Re-Cycle that News
Back pedal: In regards to the Night and Day item for Pedal Monster Weekend, written by John Graham ["Cyclecidal Tendencies," 9/24]: Normally we would have been ecstatic about being listed in your paper, as we have been in the past in many good articles. However, this one does not honestly reflect the definition of our group.
To say we are a bunch of alcoholics and that we are only about beer is an unjust description of our club, show, and organization. We are gearheads and bike freaks who like to drink beer. We are also a professional traveling, touring bike carnival. We have been doing this for 13 years. Our shows are fun and safe and inclusive.
I think John Graham had the best intentions and was trying to be kitschy-cool. I have nothing against SF Weekly or Graham; I just wish he would have consulted us before posting this event.
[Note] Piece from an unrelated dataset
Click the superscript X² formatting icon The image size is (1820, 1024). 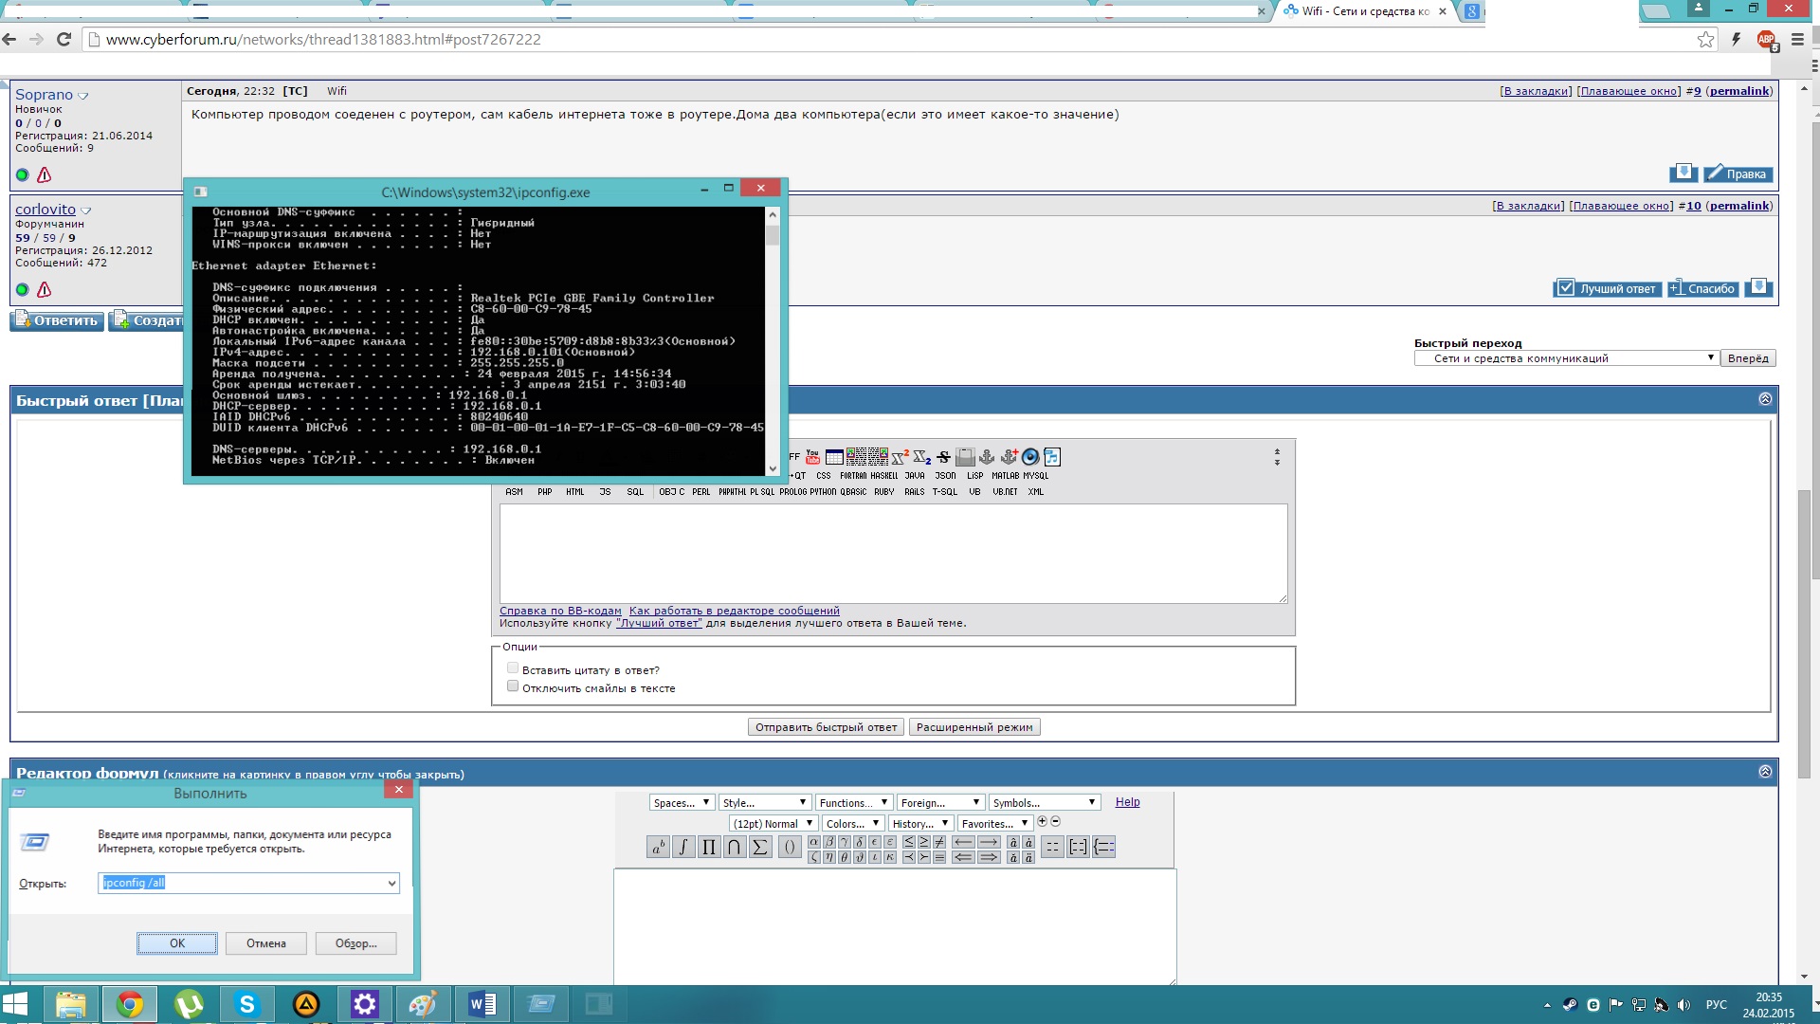tap(900, 457)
I also believe had he done this, he would have gotten a more accurate picture of what Cyclecide really is, and not the fiction that was written about us.
Cyclecide Bike Rodeo
No pass for addicts: As a professor, I've had many drug-addicted students ["Higher Education," Trey Bundy, Feature, 9/17]. Their "reason" for coming to class sessions can sound noble on the surface. They may very well believe that they are trying to do something good for themselves.
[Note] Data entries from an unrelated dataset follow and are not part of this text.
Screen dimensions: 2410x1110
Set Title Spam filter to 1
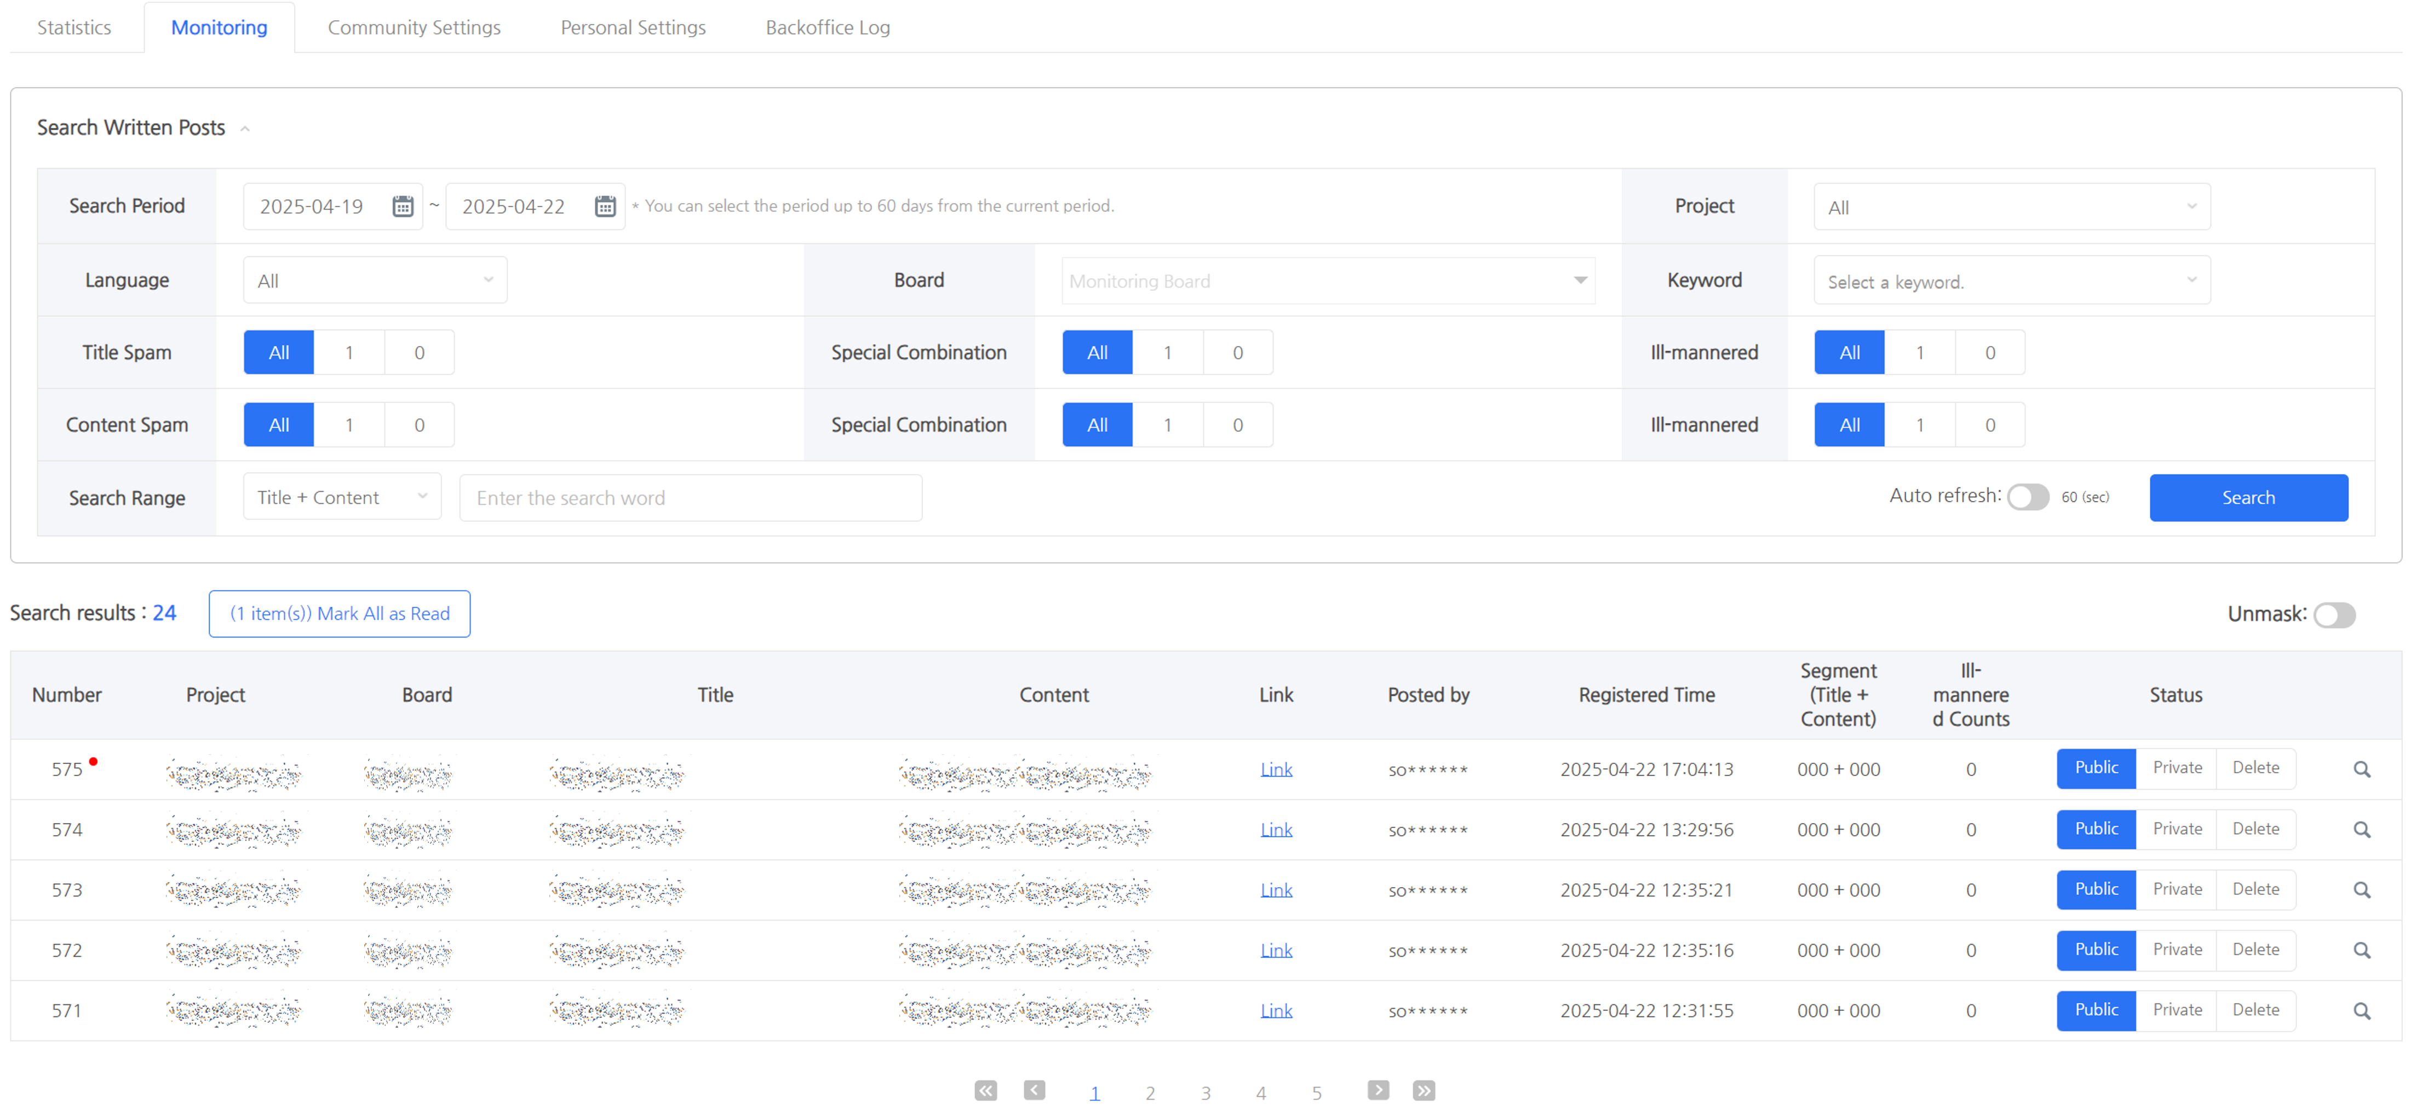pyautogui.click(x=349, y=353)
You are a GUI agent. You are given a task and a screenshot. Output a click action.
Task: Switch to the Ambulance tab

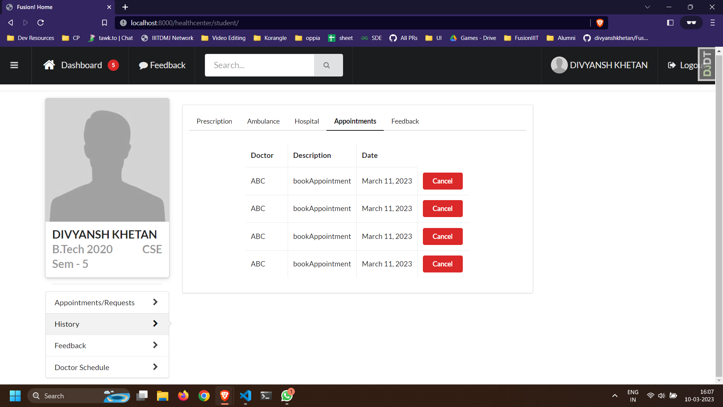coord(263,121)
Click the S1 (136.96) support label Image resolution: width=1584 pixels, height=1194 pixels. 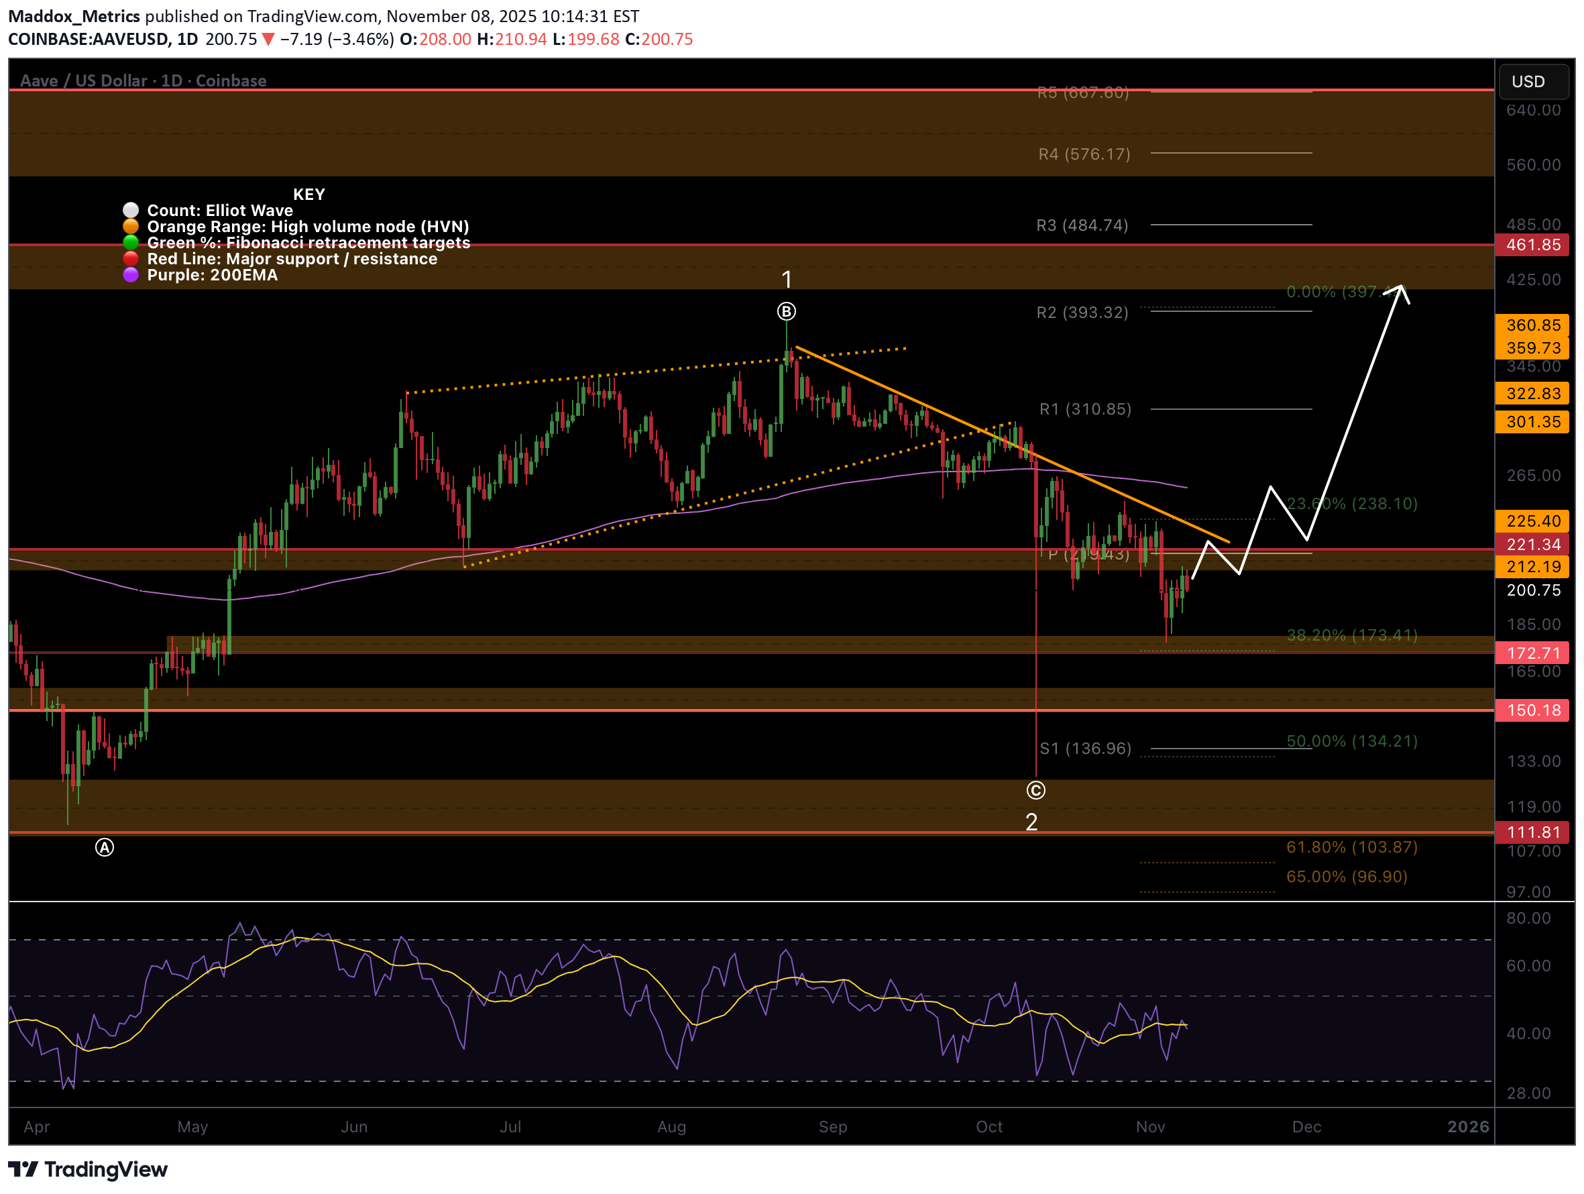1085,748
Alas, most of the time it is indeed just wasting their time, since they don't often retain any information from one class to another. What is worse than this self-delusion, however, is that they waste the time of their classmates with interruptions and off-topic or previously asked questions.
I am a strong believer in access to public education, but this story points out why many of us struggle to have faith in the system.
Waiter, There's a Community in My Study
That's du-bias: The most disturbing aspect to Matt Smith's article ["A Dubious Proposition," Column, 9/10] is his complete ignorance and dismissive stance toward community-based participatory research, which is what the study incorporates into its design.
Moreover, bias exists in all research, whether it is driven by the funder or the investigators, the social or political climate, or by other reasons. Bias is not inherently bad. It usually affects the design and questions that are being asked in the survey. In the case of many vulnerable and marginalized communities, outsiders come into their community to set an agenda and list of research questions that may not be in their best interests. That Alexandra Lutnick and UCSF are supporting a study that demands sex workers have active participation in the study design and implementation should be applauded, not ridiculed.
Of course sex workers would support any measures that would "benefit" their community. Benefits such as increased physical and emotional health, less social stigma and isolation, increased social capital, and the end of being constantly policed are normal and understandable. Are you really suggesting that only outsiders be allowed to research communities and at-risk populations? Or that only government and corporate-driven studies are "unbiased" and thus should be believed and accepted without question?
Moreover, Smith's bias is obvious. It's the pot calling the kettle black in my book — or just an idiot with access to dubious press.